S3.8, experience (S _n (t)，A _n (t)，R _n (t)，S _n (t+1)) stored in empirical playbackD, storing;

s3.9, G experiences are randomly fetched from the experience playback memory D (S _n (t′)，A _n (t′)，R _n (t′)，S _n (t′+1))；

S3.10, predicting benefits according to experience extracted in the step S3.9, wherein the expression is as follows:

wherein R is _n (t ') represents the reward function of the terminal device n in deciding the slot t', gamma represents the discount factor, A 'represents the time slot t' such thatAction of taking maximum value, ++>Representing the maximum benefit in making a t' +1 decision on slot, S _n (t '+1) represents the state space of the terminal device n at the time of deciding the slot t' +1;

s3.11, updating the parameter theta of the evaluation network based on a gradient descent method;

s3.12, assigning the parameter theta of the evaluation network to the parameter theta' of the target network every C steps;

s3.13, judging that T is less than T, if yes, returning to the step S3.5, otherwise, executing the step S3.14;

and S3.14, executing the ep=ep+1, judging that the ep is less than M, if yes, returning to the step S3.3, otherwise, outputting the joint decision model containing the target network.

In step S4, the expression of the maximum benefit function is:

s.t.C ₁ (t)+C ₂ (t)+...+C _n (t)+...+C _N (t)≤1；

a _n (t)∈{0，1，2}；

I _n (t)∈{1，2，3}；

wherein a is _n (t) video frame offloading decision indicating whether the first frame of the local queue of the terminal device n outputted by the edge server is to continue waiting in the local queue, immediately offloading to the edge server or directly outputting the tracking result when deciding the slot t, when a _n When (t) =0, the first frame of the queue representing the terminal equipment n waits for the next decision slot, when a _n When (t) =1, the first frame of the terminal equipment n is immediately unloaded to the edge server, and when a _n When (t) =2, the terminal device n directly outputs the tracking result, C _n (t) represents the channel decision of the terminal device n output by the edge server when deciding the slot t, when C _n When (t) =0, it means that terminal device n is not allocated to a channel in decision slot t, when C _n When (t) =1, it means that terminal device n is allocated to channel in decision slot t, I _n (t) the frame number of the interval between the next decision time slot queue first frame and the current time slot next queue first frame, namely the frame interval decision, R of the terminal equipment n output by the edge server when deciding the time slot t _n (t) represents a bonus function, i.e. a gain function, of the terminal device N in deciding the slot t, N representing the total number of terminal devices.

The invention has the beneficial effects that:

the invention is based on the real-time target detection framework of DBT, mainly orients to the continuous video frame scene with delay constraint, has set up the target detection system based on terminal equipment and edge server collaborative detection of network condition and video content of dynamic change, through this system, can further analyze the characteristic based on real-time target detection under a plurality of terminal equipment scenes under DBT frame; the influence of the video content change rate is introduced, the terminal equipment selects different tracking frequencies based on the video content change rate instead of conventionally tracking each frame, and the optimization problem is formed by designing the benefit function, so that the video frame detection accuracy is maximized under the delay limit.

Drawings

In order to more clearly illustrate the embodiments of the invention or the technical solutions in the prior art, the drawings that are required in the embodiments or the description of the prior art will be briefly described, it being obvious that the drawings in the following description are only some embodiments of the invention, and that other drawings may be obtained according to these drawings without inventive effort for a person skilled in the art.

FIG. 1 is a schematic flow chart of the present invention.

Fig. 2 is a schematic diagram of tracking accuracy at different frame intervals.

Fig. 3 is a diagram showing a change in average tracking accuracy when a frame interval is changed.

Fig. 4 is a graph comparing the effects of the present application with other algorithms.

Detailed Description

The following description of the embodiments of the present invention will be made clearly and completely with reference to the accompanying drawings, in which it is apparent that the embodiments described are only some embodiments of the present invention, but not all embodiments.

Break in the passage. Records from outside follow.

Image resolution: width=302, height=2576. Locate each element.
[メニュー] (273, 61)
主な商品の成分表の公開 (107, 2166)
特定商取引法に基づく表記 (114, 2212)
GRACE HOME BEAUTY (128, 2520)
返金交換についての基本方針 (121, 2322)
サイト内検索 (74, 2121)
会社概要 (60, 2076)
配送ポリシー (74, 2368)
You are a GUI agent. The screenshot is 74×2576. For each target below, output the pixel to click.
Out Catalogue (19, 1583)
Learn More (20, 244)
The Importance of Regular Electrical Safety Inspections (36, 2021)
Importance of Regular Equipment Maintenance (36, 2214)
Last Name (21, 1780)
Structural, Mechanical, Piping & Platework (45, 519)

All other embodiments, which can be made by those skilled in the art based on the embodiments of the invention without any inventive effort, are intended to be within the scope of the invention.

A dynamic task scheduling method for video detection and tracking, as shown in figure 1, comprises the following steps:

s1, constructing a real-time target detection system comprising a plurality of terminal devices and an edge server, wherein a target tracker is arranged in the terminal devices, a target detector is arranged in the edge server, and each terminal device is in communication connection with the edge server through a wireless network;

the set of all terminal devices is denoted by N, n= {1,..once, n..once, N }, and the set of video frames captured by the N-th terminal device is denoted by F _n Representing that all video frame sets captured by the terminal equipment are represented by F, wherein F= { F ₁ ，...，F _n ，...，F _N }. The terminal device operates a lightweight object tracker, and the edge server operates a large object detector to realize real-time detection of objects in captured video frames. However, heelThe performance of the tracking will decrease with time and the change of the video content, so before the tracking performance decreases to be too low, i.e. the tracking threshold value, a new video frame should be sent to the edge server for detection to obtain a new detection result, so as to improve the accuracy of target tracking of the terminal device.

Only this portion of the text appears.